As you probably know, the main gases that make up air are nitrogen and oxygen; it is only the oxygen that is required to make a flame. Before the flame starts, the fuel contains molecules in which hydrogen atoms are connected (or bonded, as chemists say) to carbon atoms. The oxygen in the air is also in the form of molecules; each oxygen molecule consists of two oxygen atoms bonded to each other. During the burning of the fuel, the atoms exchange partners. Carbon-carbon, carbon-hydrogen, and oxygen-oxygen bonds are broken, and new carbon-oxygen and hydrogen-oxygen bonds are made. In the end the fuel plus oxygen is converted to just two kinds of molecules containing only carbon-oxygen and hydrogen-oxygen bonds. These molecules are carbon dioxide and water. However the fuel molecules contain lots of carbon-carbon and carbon-hydrogen bonds, and these do not all get broken at once. So in the flame there are fuel molecules that are in various stages of breaking their carbon-carbon and carbon-hydrogen bonds and replacing them with bonds to oxygen from the air. These really are the materials of which the flame is made. The reshuffling of the atoms releases lots of energy in the form of the heat and light that we usually think of as being a flame.

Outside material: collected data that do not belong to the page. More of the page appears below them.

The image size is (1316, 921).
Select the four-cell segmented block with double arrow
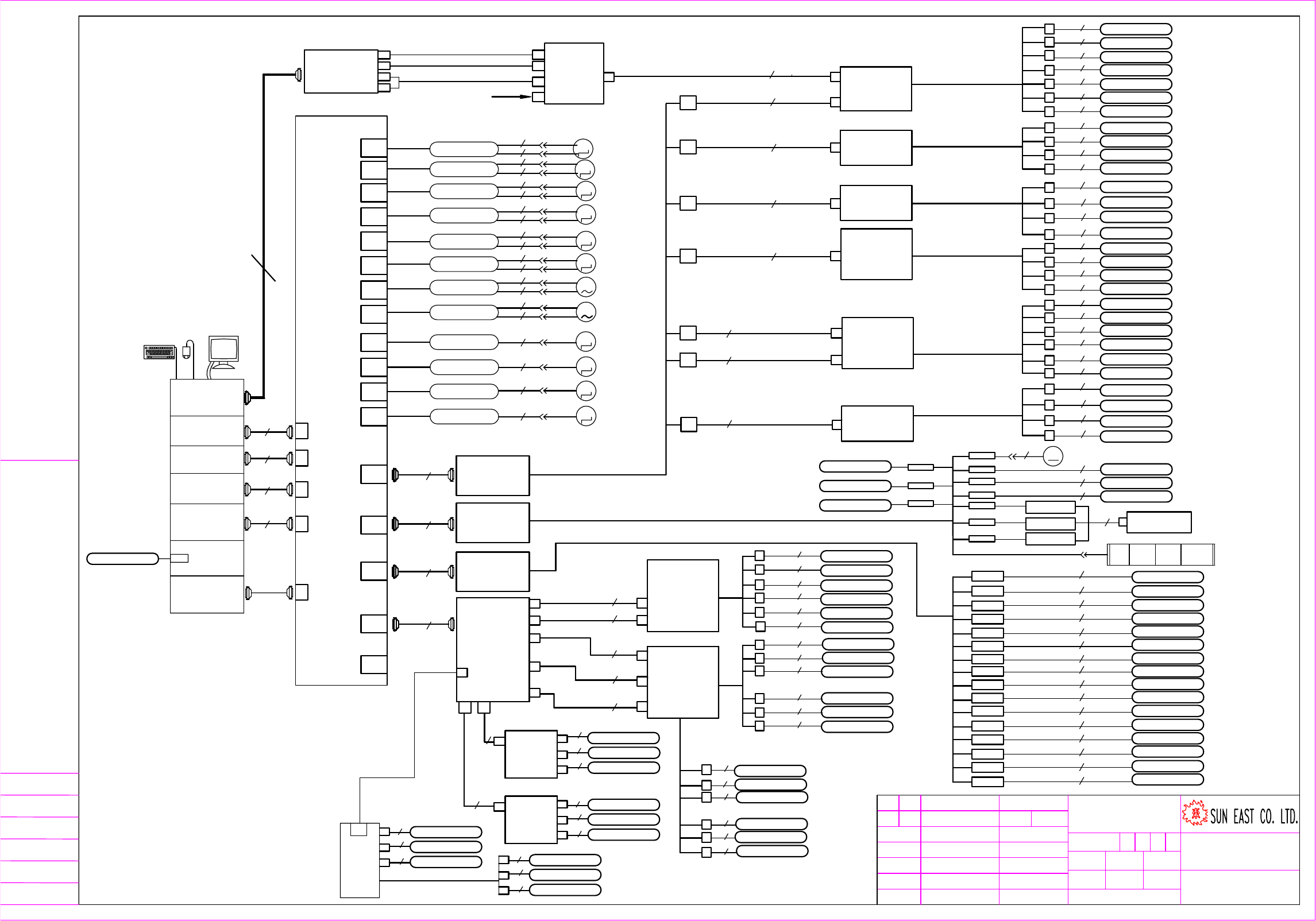(x=1160, y=555)
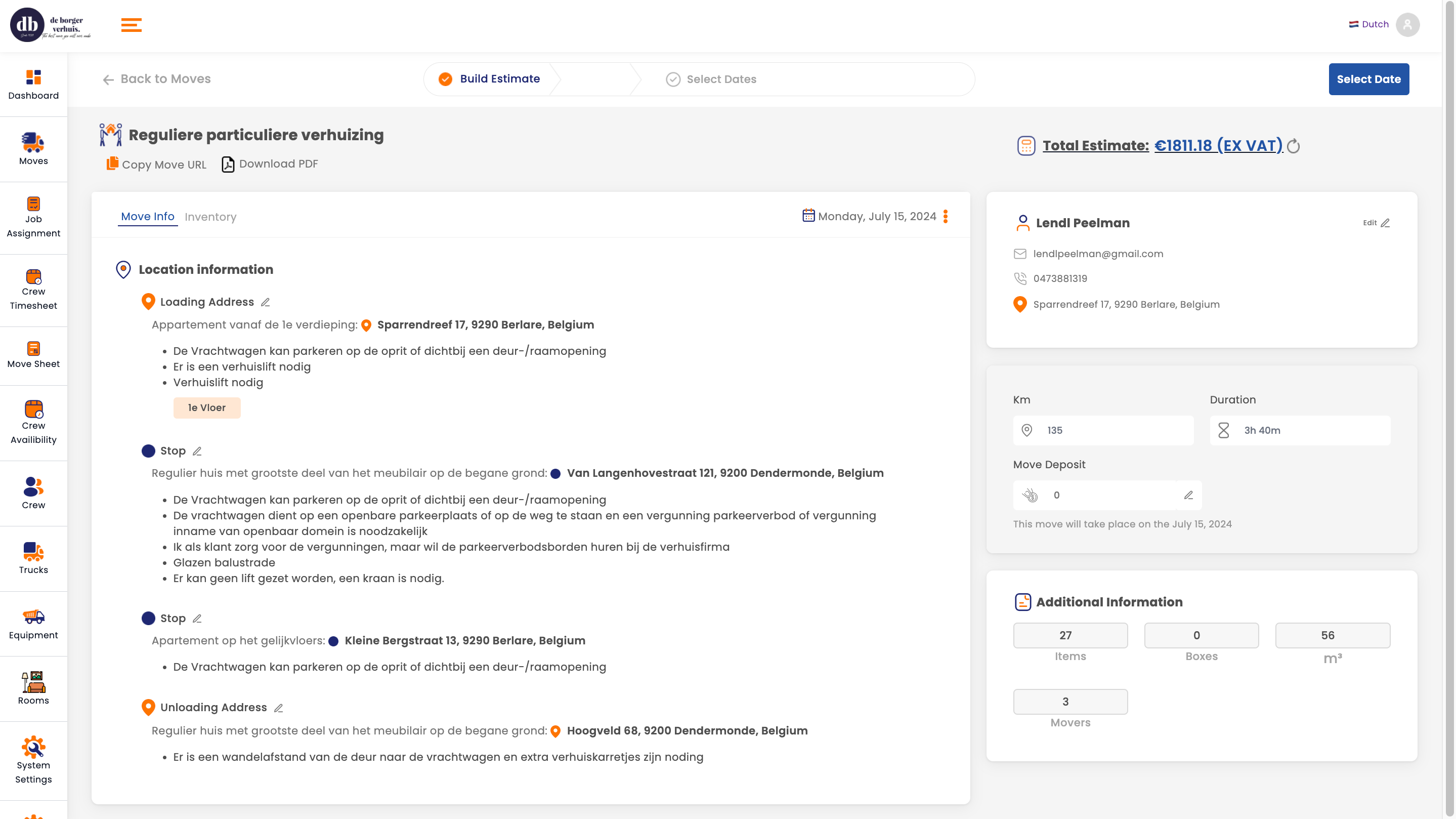The image size is (1456, 819).
Task: Click Unloading Address edit pencil icon
Action: pyautogui.click(x=278, y=708)
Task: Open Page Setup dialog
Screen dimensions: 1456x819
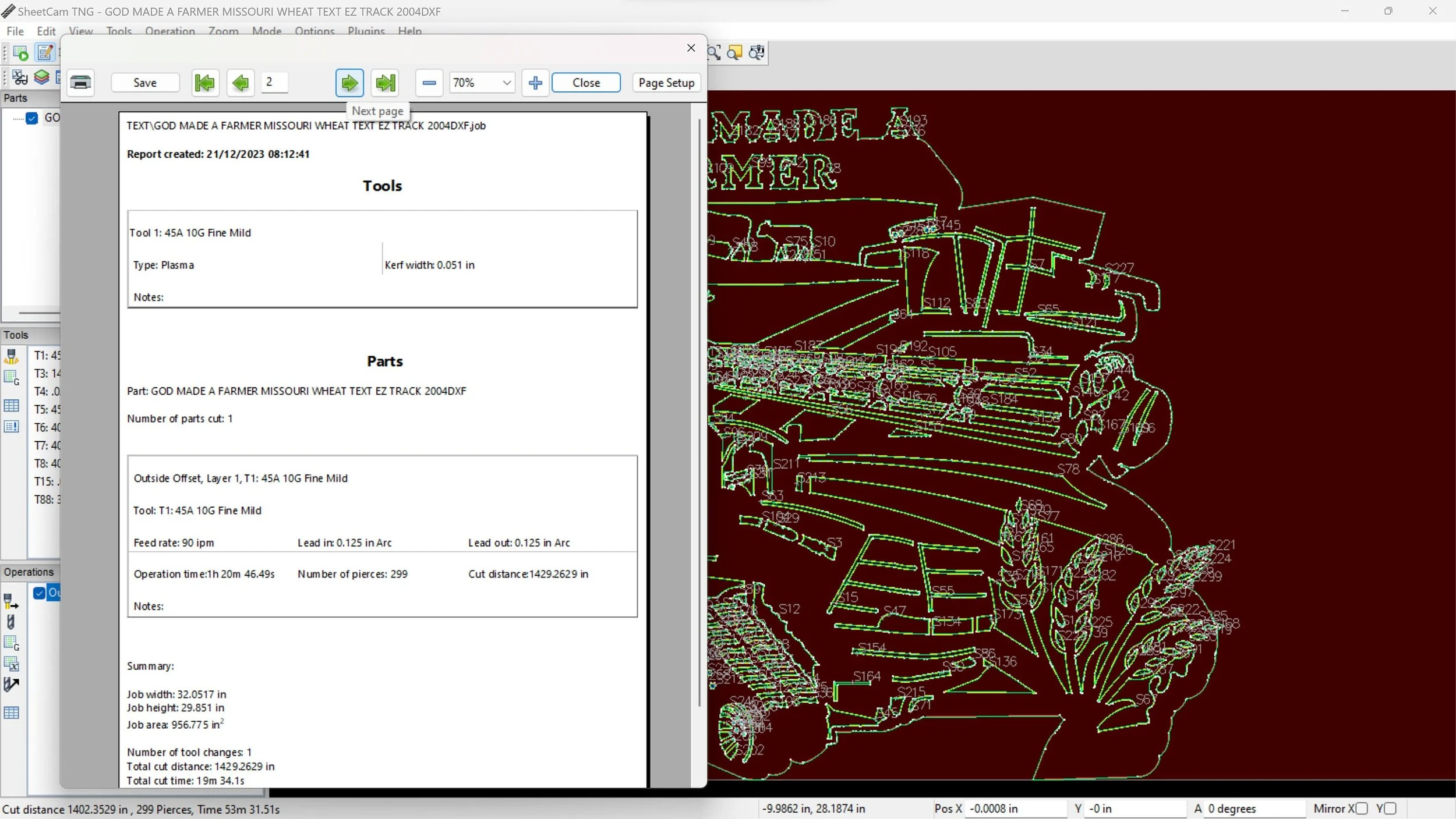Action: coord(666,83)
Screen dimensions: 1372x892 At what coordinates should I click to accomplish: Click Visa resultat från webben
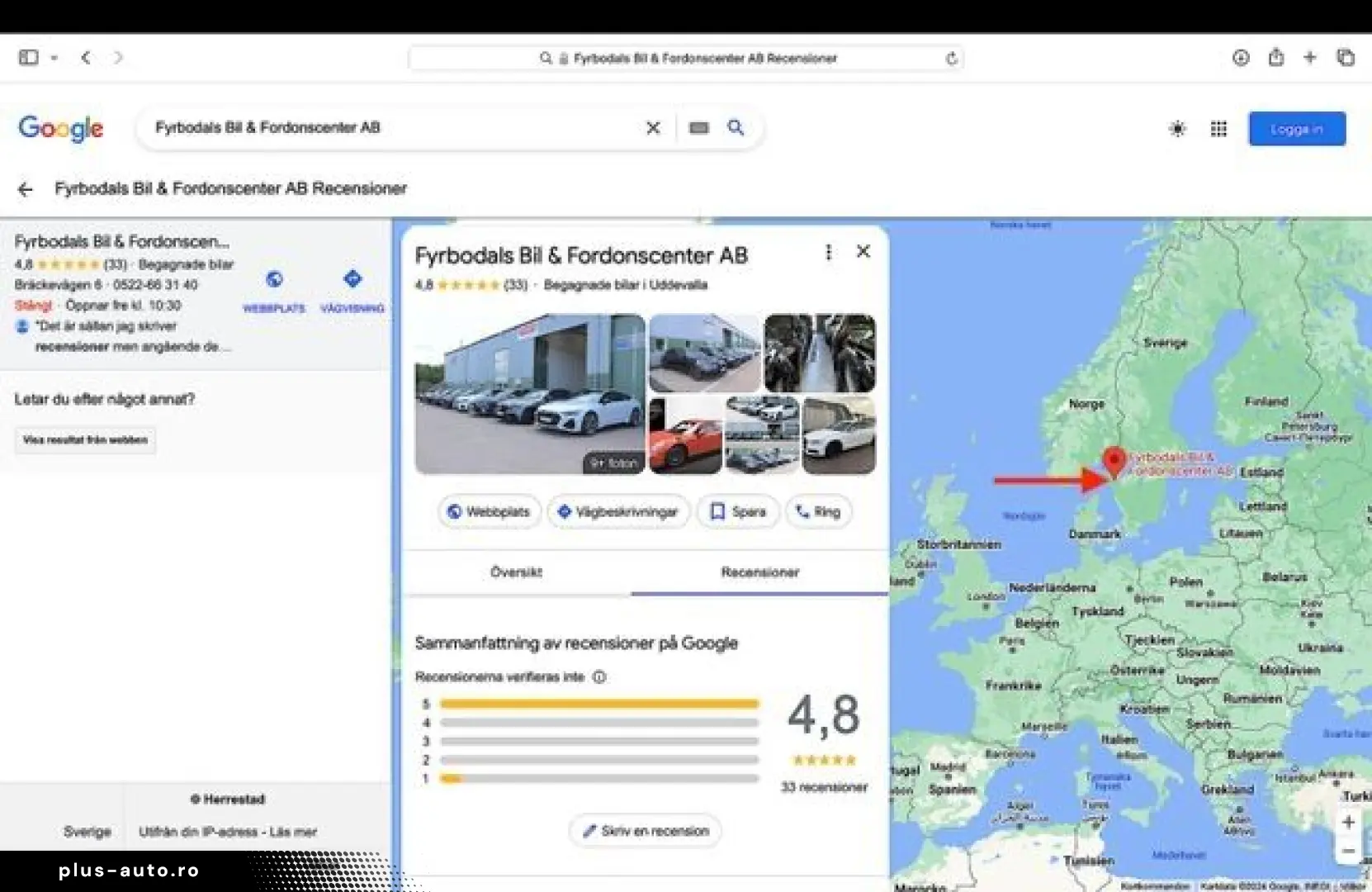click(x=84, y=439)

It is common in science for the answer to one question to lead in turn to several new questions. Here are some questions that you might like to explore with one of your teachers:
1) I said that hydrocarbons have carbon-carbon and carbon-hydrogen bonds. They don't have hydrogen-hydrogen bonds. Why not?
2) In addition to fuel and oxygen, you usually need some source of heat to get a flame going (such as a match to light a candle). Why is that?
3) I said that the reshuffling of the atoms in the molecules of fuel and oxygen to give carbon dioxide and water releases lots of energy in the form of heat and light, but why does it?
I hope you have fun finding out the answers.